#### Excerpted records

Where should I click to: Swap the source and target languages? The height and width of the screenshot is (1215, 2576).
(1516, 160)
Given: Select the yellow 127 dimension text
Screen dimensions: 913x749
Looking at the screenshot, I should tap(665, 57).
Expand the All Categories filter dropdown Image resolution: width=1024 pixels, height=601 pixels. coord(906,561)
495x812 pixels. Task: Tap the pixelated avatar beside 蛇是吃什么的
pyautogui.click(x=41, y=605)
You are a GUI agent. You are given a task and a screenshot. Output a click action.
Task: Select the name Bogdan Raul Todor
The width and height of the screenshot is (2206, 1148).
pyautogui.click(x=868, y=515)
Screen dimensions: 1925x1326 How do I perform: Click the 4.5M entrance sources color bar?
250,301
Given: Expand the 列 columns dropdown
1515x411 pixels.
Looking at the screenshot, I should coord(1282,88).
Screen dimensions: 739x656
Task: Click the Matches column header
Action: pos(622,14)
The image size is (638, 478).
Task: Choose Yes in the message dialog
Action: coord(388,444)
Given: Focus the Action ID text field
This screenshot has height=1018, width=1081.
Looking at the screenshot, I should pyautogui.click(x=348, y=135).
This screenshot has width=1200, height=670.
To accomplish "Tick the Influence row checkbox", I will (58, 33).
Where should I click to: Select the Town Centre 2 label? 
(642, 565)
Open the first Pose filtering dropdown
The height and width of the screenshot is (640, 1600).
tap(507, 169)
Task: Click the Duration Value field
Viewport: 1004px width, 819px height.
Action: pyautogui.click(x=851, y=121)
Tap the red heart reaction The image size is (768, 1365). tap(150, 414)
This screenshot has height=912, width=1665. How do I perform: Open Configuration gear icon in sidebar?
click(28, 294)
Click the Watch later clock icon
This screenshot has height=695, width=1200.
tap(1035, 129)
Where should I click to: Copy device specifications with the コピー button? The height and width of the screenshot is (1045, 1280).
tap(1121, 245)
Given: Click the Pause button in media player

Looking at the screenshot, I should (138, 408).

########

» Requirements
Rewrite all the rows above as a Markdown table with two columns, Number and Line, putting each line's position in Number and its text in Line. Leave out blank lines.

» Task result
| Number | Line |
|---|---|
| 1 | Where should I click to: Swap the source and target languages? The height and width of the screenshot is (1215, 2576). |
| 2 | (1516, 160) |
| 3 | Given: Select the yellow 127 dimension text |
| 4 | Screen dimensions: 913x749 |
| 5 | Looking at the screenshot, I should tap(665, 57). |
| 6 | Expand the All Categories filter dropdown Image resolution: width=1024 pixels, height=601 pixels. coord(906,561) |
| 7 | 495x812 pixels. Task: Tap the pixelated avatar beside 蛇是吃什么的 |
| 8 | pyautogui.click(x=41, y=605) |
| 9 | You are a GUI agent. You are given a task and a screenshot. Output a click action. |
| 10 | Task: Select the name Bogdan Raul Todor |
| 11 | The width and height of the screenshot is (2206, 1148). |
| 12 | pyautogui.click(x=868, y=515) |
| 13 | Screen dimensions: 1925x1326 How do I perform: Click the 4.5M entrance sources color bar? |
| 14 | 250,301 |
| 15 | Given: Expand the 列 columns dropdown |
| 16 | 1515x411 pixels. |
| 17 | Looking at the screenshot, I should coord(1282,88). |
| 18 | Screen dimensions: 739x656 |
| 19 | Task: Click the Matches column header |
| 20 | Action: pos(622,14) |
| 21 | The image size is (638, 478). |
| 22 | Task: Choose Yes in the message dialog |
| 23 | Action: coord(388,444) |
| 24 | Given: Focus the Action ID text field |
| 25 | This screenshot has height=1018, width=1081. |
| 26 | Looking at the screenshot, I should pyautogui.click(x=348, y=135). |
| 27 | This screenshot has width=1200, height=670. |
| 28 | To accomplish "Tick the Influence row checkbox", I will (58, 33). |
| 29 | Where should I click to: Select the Town Centre 2 label?  |
| 30 | (642, 565) |
| 31 | Open the first Pose filtering dropdown |
| 32 | The height and width of the screenshot is (640, 1600). |
| 33 | tap(507, 169) |
| 34 | Task: Click the Duration Value field |
| 35 | Viewport: 1004px width, 819px height. |
| 36 | Action: pyautogui.click(x=851, y=121) |
| 37 | Tap the red heart reaction The image size is (768, 1365). tap(150, 414) |
| 38 | This screenshot has height=912, width=1665. How do I perform: Open Configuration gear icon in sidebar? |
| 39 | click(28, 294) |
| 40 | Click the Watch later clock icon |
| 41 | This screenshot has height=695, width=1200. |
| 42 | tap(1035, 129) |
| 43 | Where should I click to: Copy device specifications with the コピー button? The height and width of the screenshot is (1045, 1280). |
| 44 | tap(1121, 245) |
| 45 | Given: Click the Pause button in media player |
| 46 | Looking at the screenshot, I should (138, 408). |